BEGIN Extracted entries

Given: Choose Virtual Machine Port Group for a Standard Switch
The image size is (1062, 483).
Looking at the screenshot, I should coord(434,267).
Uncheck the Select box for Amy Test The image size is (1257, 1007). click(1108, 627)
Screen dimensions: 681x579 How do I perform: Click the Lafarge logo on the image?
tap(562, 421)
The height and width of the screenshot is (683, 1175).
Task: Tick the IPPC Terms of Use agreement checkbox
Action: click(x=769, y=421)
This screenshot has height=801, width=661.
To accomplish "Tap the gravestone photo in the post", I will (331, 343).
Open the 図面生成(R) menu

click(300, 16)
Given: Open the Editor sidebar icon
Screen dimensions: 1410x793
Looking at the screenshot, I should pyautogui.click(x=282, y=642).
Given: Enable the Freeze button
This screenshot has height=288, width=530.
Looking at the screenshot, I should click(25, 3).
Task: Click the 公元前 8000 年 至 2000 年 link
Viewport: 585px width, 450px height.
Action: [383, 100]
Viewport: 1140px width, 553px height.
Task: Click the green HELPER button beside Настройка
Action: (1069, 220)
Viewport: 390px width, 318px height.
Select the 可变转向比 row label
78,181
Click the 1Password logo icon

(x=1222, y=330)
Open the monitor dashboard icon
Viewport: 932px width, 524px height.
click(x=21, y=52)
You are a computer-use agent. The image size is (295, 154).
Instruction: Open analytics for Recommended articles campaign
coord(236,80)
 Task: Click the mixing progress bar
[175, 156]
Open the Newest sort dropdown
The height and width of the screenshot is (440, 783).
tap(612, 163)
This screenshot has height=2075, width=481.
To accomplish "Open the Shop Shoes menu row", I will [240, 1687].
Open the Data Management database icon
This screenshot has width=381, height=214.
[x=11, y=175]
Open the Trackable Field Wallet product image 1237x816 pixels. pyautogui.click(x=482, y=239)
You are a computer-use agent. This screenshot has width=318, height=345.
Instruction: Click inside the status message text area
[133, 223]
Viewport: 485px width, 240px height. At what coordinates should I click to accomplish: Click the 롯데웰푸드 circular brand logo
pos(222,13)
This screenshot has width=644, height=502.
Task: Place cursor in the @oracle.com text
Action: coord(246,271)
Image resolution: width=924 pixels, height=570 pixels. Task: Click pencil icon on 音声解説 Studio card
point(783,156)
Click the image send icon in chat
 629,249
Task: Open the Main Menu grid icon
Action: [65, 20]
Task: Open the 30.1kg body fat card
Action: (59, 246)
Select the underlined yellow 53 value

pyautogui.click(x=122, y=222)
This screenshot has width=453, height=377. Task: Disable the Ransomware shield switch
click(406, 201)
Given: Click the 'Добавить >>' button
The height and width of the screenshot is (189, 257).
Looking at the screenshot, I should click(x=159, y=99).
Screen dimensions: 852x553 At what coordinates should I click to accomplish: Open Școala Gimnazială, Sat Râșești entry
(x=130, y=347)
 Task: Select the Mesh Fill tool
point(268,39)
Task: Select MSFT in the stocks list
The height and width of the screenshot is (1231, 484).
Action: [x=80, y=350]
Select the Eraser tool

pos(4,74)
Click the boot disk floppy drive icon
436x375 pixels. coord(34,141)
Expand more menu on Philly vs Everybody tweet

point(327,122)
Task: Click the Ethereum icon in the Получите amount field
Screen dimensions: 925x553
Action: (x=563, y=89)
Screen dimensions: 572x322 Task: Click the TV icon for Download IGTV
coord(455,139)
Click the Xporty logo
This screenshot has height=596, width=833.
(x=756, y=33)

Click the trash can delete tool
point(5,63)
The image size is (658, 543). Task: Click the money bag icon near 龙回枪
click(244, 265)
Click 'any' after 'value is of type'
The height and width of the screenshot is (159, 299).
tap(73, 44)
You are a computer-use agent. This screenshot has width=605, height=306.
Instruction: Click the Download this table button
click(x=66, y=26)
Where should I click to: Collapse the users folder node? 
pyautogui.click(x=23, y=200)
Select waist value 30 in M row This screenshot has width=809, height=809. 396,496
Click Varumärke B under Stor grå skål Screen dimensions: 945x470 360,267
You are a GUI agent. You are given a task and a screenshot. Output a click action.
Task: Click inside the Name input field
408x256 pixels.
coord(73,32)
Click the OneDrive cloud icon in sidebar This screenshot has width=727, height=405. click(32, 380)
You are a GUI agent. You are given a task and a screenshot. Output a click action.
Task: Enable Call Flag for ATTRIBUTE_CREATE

END Extracted entries

What you need to do: From the entries above, list each line with "will" in it.

Task answer:
To accomplish "Tap the gravestone photo in the post", I will (331, 343).
To accomplish "Open the Shop Shoes menu row", I will [240, 1687].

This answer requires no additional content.